Dalla Norvegia, una lezione di civiltà
Qualcuno potrà dire (ha detto) che siamo nel campo del surreale assoluto, dello scollamento fra la realtà e un mondo onirico nel quale vigono solo princìpi astratti, che questo “trattamento” (soltanto 21 anni di pena, più le condizioni “norvegesi” di carcerazione, infine la sentenza sulla disumanità dell’isolamento) è una mastodontica offesa alle famiglie delle 77 vittime.
Tuttavia, non c’è dubbio: dalla Norvegia arriva un’altra lezione di civiltà.
I magistrati hanno avuto il coraggio di giudicare sulla base degli elementi di fatto e giuridici, non considerando il profilo e la proiezione pubblica di Breivik.
In Norvegia non c’è pena di morte, come non c’è ergastolo, una misura che contraddice il principio per cui qualsiasi reo possa emendarsi.
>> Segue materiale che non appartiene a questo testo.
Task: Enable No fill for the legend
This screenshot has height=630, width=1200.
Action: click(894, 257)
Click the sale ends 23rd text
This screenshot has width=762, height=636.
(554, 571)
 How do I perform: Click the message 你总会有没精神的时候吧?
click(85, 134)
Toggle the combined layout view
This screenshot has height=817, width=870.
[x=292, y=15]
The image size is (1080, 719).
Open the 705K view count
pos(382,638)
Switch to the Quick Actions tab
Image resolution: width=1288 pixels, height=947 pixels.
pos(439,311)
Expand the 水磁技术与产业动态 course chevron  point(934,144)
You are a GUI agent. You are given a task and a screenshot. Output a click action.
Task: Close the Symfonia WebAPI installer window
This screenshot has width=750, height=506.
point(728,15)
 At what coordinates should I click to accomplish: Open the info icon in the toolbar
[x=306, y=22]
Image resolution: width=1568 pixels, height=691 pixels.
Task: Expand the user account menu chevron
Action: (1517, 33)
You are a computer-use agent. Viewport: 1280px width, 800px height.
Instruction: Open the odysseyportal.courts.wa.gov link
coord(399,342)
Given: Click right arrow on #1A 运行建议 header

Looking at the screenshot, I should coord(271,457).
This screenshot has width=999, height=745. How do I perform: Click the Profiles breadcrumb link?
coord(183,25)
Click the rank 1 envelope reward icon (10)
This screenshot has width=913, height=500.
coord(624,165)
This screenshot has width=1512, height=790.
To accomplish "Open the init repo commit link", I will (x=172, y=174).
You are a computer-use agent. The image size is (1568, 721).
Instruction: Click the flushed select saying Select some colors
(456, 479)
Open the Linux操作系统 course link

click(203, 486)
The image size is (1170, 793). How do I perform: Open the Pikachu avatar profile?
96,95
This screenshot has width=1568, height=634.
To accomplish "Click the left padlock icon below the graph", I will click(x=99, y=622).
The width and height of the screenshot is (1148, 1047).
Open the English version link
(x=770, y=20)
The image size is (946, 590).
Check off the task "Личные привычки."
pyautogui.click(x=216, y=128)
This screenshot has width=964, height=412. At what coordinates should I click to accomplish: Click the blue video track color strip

Rispetto ai paesi nei quali l’ergastolo esiste ma non c’è certezza di pena, si tratta di una posizione rispettabile e coerente.
E non c’è dubbio che si possa essere disumani (anzi, la tentazione di esserlo è ancora più forte) o comunque difensivi e quindi limitativi, rispetto a chi ha il diavolo in corpo. A chi non si è pentito e ha le mani lorde del sangue di decine di ragazzini. Ma non per questo si è meno disumani. E il diritto occidentale impone che la disumanità venga sempre punita.
La decisione dei magistrati di Oslo è quindi impeccabile.
Fa rabbrividire, dice qualcuno. Ma è il verdetto di un paese forte, anche idealmente, non il verdetto della sottomissione molle al carnefice trattato “con i guanti”.